The AI model could properly identify turbulent horizontal motion under the surface using only temperature and vertical motion data collected from the solar photosphere’s surface. This may aid our understanding of solar convection and the processes that cause explosions and jets to emerge from the Sun.
“Using the spatial distributions of temperature and vertical velocity, we created a unique convolutional neural network to estimate the spatial distribution of horizontal velocity,” stated a team of researchers led by astronomer Ryohtaroh Ishikawa of the National Astronomical Observatory of Japan.
“This allowed for the accurate detection of both spatially distributed and concentrated characteristics. [..] When compared to those described in prior studies, our network performed better on practically all spatial scales.”
The solar photosphere is the portion of the Sun’s atmosphere that we call its surface.
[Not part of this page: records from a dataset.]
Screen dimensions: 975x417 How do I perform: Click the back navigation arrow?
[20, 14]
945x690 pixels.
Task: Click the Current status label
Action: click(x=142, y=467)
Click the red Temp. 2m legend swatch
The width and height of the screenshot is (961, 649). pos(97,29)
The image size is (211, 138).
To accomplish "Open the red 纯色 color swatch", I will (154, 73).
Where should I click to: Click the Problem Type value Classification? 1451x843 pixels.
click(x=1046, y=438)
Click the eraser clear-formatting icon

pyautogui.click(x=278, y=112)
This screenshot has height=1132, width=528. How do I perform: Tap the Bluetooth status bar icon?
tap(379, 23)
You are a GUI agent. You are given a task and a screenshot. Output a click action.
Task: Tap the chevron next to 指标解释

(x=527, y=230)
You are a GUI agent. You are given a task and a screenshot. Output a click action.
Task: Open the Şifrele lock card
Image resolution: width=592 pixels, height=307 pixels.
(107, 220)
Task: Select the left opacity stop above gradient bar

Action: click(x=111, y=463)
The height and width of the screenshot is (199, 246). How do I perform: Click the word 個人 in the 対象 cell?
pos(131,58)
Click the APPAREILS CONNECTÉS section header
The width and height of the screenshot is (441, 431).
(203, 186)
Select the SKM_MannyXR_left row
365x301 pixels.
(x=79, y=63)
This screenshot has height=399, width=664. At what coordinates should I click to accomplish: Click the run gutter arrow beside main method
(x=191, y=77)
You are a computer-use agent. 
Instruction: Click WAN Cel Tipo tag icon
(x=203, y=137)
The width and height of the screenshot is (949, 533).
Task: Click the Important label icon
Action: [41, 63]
It’s the solar atmosphere’s lowest layer, and it’s where solar activity like sunspots, solar flares, and coronal mass ejections begin.
The photosphere’s surface is not homogeneous if you look closely. It’s coated with densely packed portions that are lighter in the middle and darker near the edges. Granules are the tops of convection cells in the solar plasma, and they’re termed granules. As it flows outwards and cools, hot plasma rises in the centre and then falls back down at the edges.
We can estimate their temperature and velocity via the Doppler effect when we observe these cells, but horizontal motion cannot be measured immediately. Smaller scale flows in these cells, on the other hand, can interact with solar magnetic fields and cause other solar phenomena to occur. Turbulence is also expected to contribute to the heating of the solar corona, thus scientists are interested in learning more about how plasma behaves in the photosphere.
Ishikawa and his colleagues created numerical simulations of plasma turbulence and trained their neural networks using three separate types of simulation data. They discovered that the AI could accurately depict horizontal flows in simulations that would be undetected on the real Sun based just on temperature and vertical flow data.
This means we can feed it solar data and expect it to return answers that are compatible with what is happening on our intriguing, dangerous star.
The neural network, on the other hand, requires some fine-tuning. While the AI was able to detect large-scale flows, it struggled to pick out tiny details. Because the accuracy of small-scale turbulence is critical for particular calculations, the researchers believe that fixing this issue should be the next step in their software development.
By comparing the results of the three convection models, we observed that the rapid decrease in coherence spectrum occurred on the scales that were lower than the energy injection scales, which were characterised by the peaks of the power spectra of the vertical velocities. “This implies that the network was not appropriately trained to reproduce the velocity fields on small scales generated by turbulent cascades,” they wrote in their paper.
“Future research could look into these issues.”
Closer to home, the researchers are refining their programme to better comprehend turbulence in fusion plasmas, which is another important future application.
The findings were reported in the journal Astronomy & Astrophysics.